[Dataset entries]
*** Block opens ***

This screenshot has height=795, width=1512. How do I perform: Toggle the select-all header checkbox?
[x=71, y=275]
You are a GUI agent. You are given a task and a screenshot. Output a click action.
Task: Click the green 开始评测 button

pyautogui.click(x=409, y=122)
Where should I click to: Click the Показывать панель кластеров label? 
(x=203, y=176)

*** Block closes ***

:: Assignment ::
From the line containing "Where should I" down to the last line of the records above, print every line exactly, with both ends kept.

:: Exercise answer ::
Where should I click to: Click the Показывать панель кластеров label? 
(x=203, y=176)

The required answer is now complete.